I imagine Eckhart walking in a crowded mediaeval market-place, awake to his spaciousness, his no-thingness - wide-open for the people and the stalls. Empty in himself he contains this throng, faceless for himself he finds every face to be his own, awake to the stillness at the heart of himself he revels in the busy life around him, that moves through him. Someone calls out and their voice lingers for a moment in the Silence, then vanishes. Suddenly Eckhart stops and stands still, the sun warming his face. "All this life is within me!" he whispers to himself. "All this life abides within the Godhead here at the heart of my being. That little boy playing there plays here in the space of God. I, Meister Eckhart, do not live at the centre of this spacious emptiness - only God lives here. To know This is to know who all these people really are. Even the stones over there are really This." Touching a profound peace within himself, and a love that embraces everyone and everything, he takes a deep breath. "What a mystery all this is," he thinks. "How did all this come to be? How did God, from which all this flows, come into being?" As the questions form in his mind, Eckhart knows it is actually the One asking, and that there are no answers.
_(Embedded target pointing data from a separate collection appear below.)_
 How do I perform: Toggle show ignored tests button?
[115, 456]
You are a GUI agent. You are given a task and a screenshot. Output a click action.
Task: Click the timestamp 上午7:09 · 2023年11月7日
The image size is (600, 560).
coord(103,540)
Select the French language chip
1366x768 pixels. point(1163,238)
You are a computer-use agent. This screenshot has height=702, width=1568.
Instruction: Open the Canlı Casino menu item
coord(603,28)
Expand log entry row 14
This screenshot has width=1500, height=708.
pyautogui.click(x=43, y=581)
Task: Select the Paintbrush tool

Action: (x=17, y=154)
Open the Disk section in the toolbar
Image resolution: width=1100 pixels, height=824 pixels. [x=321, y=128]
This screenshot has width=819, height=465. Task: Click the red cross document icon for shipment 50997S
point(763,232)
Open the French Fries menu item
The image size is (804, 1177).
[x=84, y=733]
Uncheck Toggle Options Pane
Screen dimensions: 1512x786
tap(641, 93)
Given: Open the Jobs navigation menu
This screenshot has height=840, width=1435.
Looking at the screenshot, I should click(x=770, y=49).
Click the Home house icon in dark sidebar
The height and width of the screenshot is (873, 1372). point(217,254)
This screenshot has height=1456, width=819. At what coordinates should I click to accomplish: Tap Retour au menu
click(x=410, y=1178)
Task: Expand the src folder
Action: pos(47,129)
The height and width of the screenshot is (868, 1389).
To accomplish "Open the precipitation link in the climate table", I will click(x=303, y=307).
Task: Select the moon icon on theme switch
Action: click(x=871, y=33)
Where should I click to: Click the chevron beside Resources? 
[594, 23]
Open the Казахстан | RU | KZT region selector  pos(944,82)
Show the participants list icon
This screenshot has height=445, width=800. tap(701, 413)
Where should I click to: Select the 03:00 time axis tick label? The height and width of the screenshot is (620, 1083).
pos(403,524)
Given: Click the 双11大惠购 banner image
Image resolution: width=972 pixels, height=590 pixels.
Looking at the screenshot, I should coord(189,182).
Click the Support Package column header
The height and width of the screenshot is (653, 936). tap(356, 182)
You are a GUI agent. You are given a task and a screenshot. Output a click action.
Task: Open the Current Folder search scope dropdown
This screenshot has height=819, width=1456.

A boy calls out across the market place, a swallow swoops low over the buildings in the summer sun.
Then Eckhart notices two people arguing over money, and the scene unexpectedly reminds him of an experience from his own past - a moment when he also argued with someone, when he was himself selfish and mean. An old and familiar self-critical voice awakens in his ear, a feeling of self-contempt and shame passes over him. For a moment he is that. His heart becomes heavier. But then with a start he awakens again - awakens to the truth of who he really is. He sees that this shadow from the past has arisen within the spaciousness of his true Self, that this voice of criticism and self-doubt has spoken in the undefinable silence of being. He realises he is holding his breath, and he breathes, he lets go. From this true inner freedom, from this lightness of God's being, he now sees that shadow differently, hears that voice differently. They no longer define him. The victory of spirit over all limitations inspires and lifts his heart. And what did he expect of his human nature after all? he thinks to himself. Like all things it is made of light and shadow. Now, seeing the two people still arguing, he sees himself in both of them.
The clock in the marketplace strikes the hour and Eckhart, grateful again for the complete availability of the Godhead whenever it is needed, whatever one's mood or circumstance, goes on his way.